Naturalmente, a volte i più radicali gridano più forte per farsi sentire nella cacofonia di Internet o "cancellano" – “annullano” – personalità o concetti. Questo è il loro modo di voltare le spalle alle figure che hanno identificato - a torto o a ragione - come responsabili di ciò che non va: razzismo, sessismo, abilismo, consumismo ecc.
Possiamo dire che le generazioni precedenti, se avessero avuto le stesse piattaforme per informarsi ed esprimersi, sarebbero state meno perentorie?
Come ai tempi della gogna nel Medioevo, a volte ci sono errori di valutazione. Detto questo, possiamo chiederci se le generazioni precedenti, se avessero avuto le stesse piattaforme per informarsi ed esprimersi, sarebbero state meno perentorie? Meno manichee? Oggi rifiutano i movimenti per la protezione del pianeta? I sostenitori della scrittura inclusiva o della decolonizzazione? Coloro che sono chiamati “Woke”?
Ma dobbiamo sapere cosa significa questa parola. Il primo uso politico del termine "stay woke" (letteralmente "tenere gli occhi aperti") risale alla campagna elettorale di Abraham Lincoln. Centocinquant'anni dopo, la cantante americana Erykah Badu l'ha cantata e twittata nel 2008. Il resto è una storia di etimologia: incompreso da molti, questo invito a "tenere gli occhi aperti" di fronte all'ingiustizia è stato dirottato o recuperato. La parola "wokismo" è diventata popolare come grido di protesta o insulto.

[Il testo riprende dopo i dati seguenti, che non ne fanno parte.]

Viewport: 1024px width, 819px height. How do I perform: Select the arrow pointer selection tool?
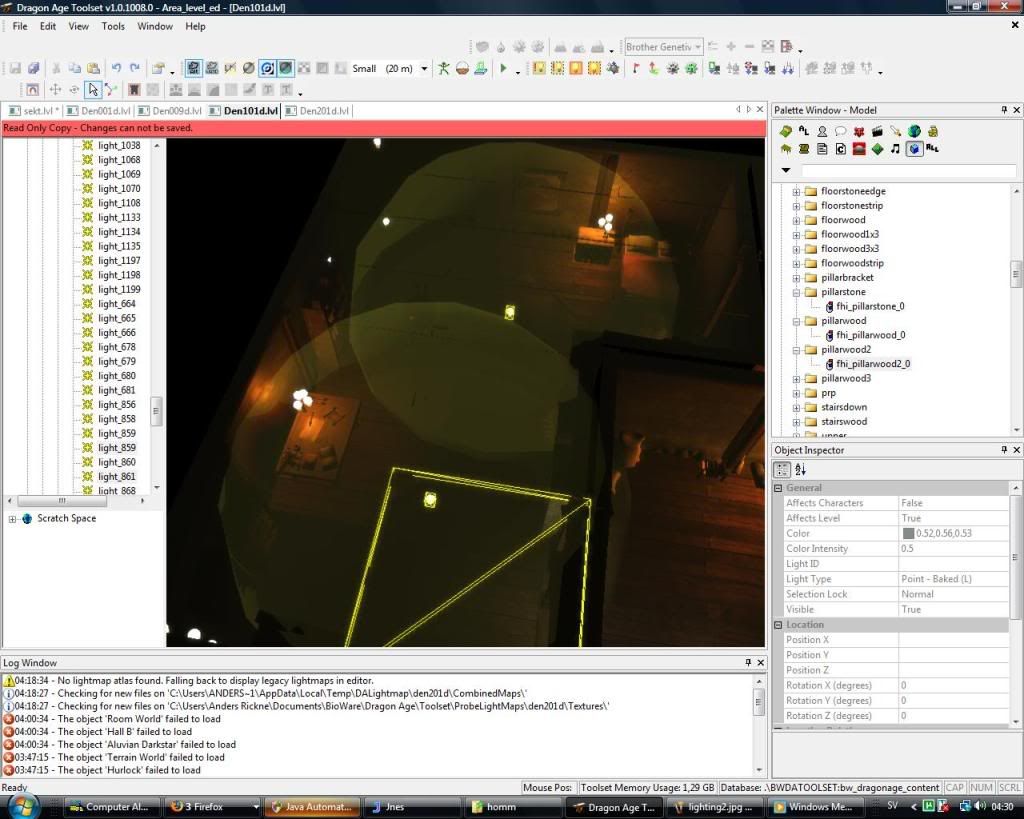click(92, 90)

Combattere il progresso sociale non è forse donchisciottesco?
All'era dell'immediatezza e della polarizzazione esacerbata sono associati a una serie di concetti spesso pronunciati con disgusto: da "femministe" a "Snowflakes" a "islamosinistra".
Ma combattere il progresso sociale non è un po' una presa in giro?
Oggi, coloro che usano la parola "wokismo" sono spesso coloro che usano queste richieste progressiste come spauracchio. In questo modo distolgono l'attenzione da altri problemi e dalle loro stesse azioni. Ciò che si rifiutano di cambiare non sono forse soprattutto i loro privilegi?